Fabiana recorreu a uma amiga neurologista, que os encaminhou para uma especialista. Foram realizados diversos exames, como o CK, que reforçou a suspeita de DMD. Fabiana buscou informações na internet para melhor entender a condição do filho e se assustou ao se deparar com o prognóstico. “Senti uma cobrança, pois, por ser médica, salvei tantas vidas e não consegui identificar isso no meu filho. Levei uns dias para compreender a questão e depois veio o luto”.
Aos seis anos, Henrique iniciou os primeiros cuidados multidisciplinares com sessões de hidroterapia. Após a confirmação do diagnóstico por um exame genético, ele passou a ser acompanhado por uma neuropediatra. Além da hidroterapia, ele começou a fazer fisioterapia, e reforçou o cuidado com a saúde por meio de suplementação de vitaminas e atualização de vacinas.
Esse turbilhão de sentimentos serviu para Fabiana promover uma transformação também em sua vida profissional. Reduziu o atendimento no consultório, passou a se dedicar mais à UTI Pediátrica, área que ela se sentia mais confiante em atuar, o que lhe permitiu apoiar de perto a jornada de Henrique no enfrentamento dos desafios por conta do avanço da doença. “No futebol, Henrique trocou de posições no campo por conta das limitações. Nessa época, ele passou a sentir mais dificuldades e resolveu perguntar porque ele era assim. Com jeito, expliquei para ele que em sua receita genética faltava um pedacinho e isso fazia com que seus músculos perdessem a elasticidade.
Neste dia, ele chorou bastante”.
Ao passo que tomava consciência da doença, Henrique encontrou sua própria voz para conscientizar as pessoas sobre a DMD. Quando as aulas presenciais foram retomadas após a pandemia, ele resolveu falar sobre a doença para os colegas da escola. Participou de entrevistas nas rádios locais e do Pernas Caipiras, uma corrida de rua tradicional em Piracicaba para incentivar e promover a inclusão de pessoas com deficiências por meio do esporte. Tudo isso fez com que ele se dedicasse mais aos cuidados com a própria saúde.

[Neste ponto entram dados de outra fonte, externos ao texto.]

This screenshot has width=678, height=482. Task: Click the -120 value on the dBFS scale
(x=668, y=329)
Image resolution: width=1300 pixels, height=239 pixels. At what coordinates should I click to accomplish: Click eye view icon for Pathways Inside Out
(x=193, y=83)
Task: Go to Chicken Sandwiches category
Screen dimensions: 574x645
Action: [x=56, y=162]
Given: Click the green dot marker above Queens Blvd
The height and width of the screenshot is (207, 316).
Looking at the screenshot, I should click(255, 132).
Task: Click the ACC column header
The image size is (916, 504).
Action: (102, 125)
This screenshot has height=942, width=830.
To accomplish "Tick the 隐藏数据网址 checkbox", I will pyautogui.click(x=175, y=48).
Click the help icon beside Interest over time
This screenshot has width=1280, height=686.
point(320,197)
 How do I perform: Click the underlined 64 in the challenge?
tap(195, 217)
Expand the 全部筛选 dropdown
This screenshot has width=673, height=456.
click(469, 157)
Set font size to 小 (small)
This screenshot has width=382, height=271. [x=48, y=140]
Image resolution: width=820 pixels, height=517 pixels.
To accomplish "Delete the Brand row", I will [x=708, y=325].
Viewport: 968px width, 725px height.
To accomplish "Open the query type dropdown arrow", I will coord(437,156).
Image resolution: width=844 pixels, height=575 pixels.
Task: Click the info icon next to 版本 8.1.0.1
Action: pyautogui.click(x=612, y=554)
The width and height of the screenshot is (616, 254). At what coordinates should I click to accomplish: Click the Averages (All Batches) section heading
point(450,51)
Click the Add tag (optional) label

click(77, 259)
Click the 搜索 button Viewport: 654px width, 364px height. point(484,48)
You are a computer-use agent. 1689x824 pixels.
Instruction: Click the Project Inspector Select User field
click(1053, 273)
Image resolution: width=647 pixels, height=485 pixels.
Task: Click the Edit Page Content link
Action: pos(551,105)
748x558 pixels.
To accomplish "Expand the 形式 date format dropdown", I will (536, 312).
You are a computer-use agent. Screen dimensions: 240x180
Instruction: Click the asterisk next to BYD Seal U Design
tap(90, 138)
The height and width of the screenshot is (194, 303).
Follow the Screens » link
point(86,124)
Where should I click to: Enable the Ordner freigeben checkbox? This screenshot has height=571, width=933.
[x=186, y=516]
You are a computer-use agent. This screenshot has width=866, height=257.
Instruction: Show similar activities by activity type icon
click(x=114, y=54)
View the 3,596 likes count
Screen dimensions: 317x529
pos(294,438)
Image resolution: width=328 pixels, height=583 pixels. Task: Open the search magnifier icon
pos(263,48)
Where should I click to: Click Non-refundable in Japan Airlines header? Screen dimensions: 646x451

Em 2022, ele começou a usar a cadeira de rodas, permitindo que tivesse mais liberdade para se movimentar. “Fizemos uma viagem para Campos do Jordão e ele pediu para andar sozinho na rua.
Permitimos e ele subia e descia as ladeiras loucamente. Isso mostra como ele lidou bem com a situação. Daí, ele foi tendo ideias para melhor se adaptar. Decidiu mudar para um quarto mais espaçoso e, na escola, construiu uma rede de apoio para fazer as coisas funcionarem, como utilizar o computador ao invés do caderno e pedir aos amigos para carregarem sua mochila”.
A história da família foi parar nas páginas do livro Looping — O Diagnóstico da Distrofia Muscular de Duchenne e seu Impacto na Vida de uma Família, escrito por Fabiana a partir de anotações sobre o que ela estava vivendo. O livro tem ainda o propósito de conscientizar mãe e pais, bem como profissionais da saúde. “A doença é ainda muito desconhecida. Um neurologista até ouve falar, mas na faculdade não se estuda sobre a distrofia muscular de Duchenne. É urgente o treinamento de médicos para identificar a doença. Ao se tratar de DMD, tempo é músculo”, conclui Fabiana.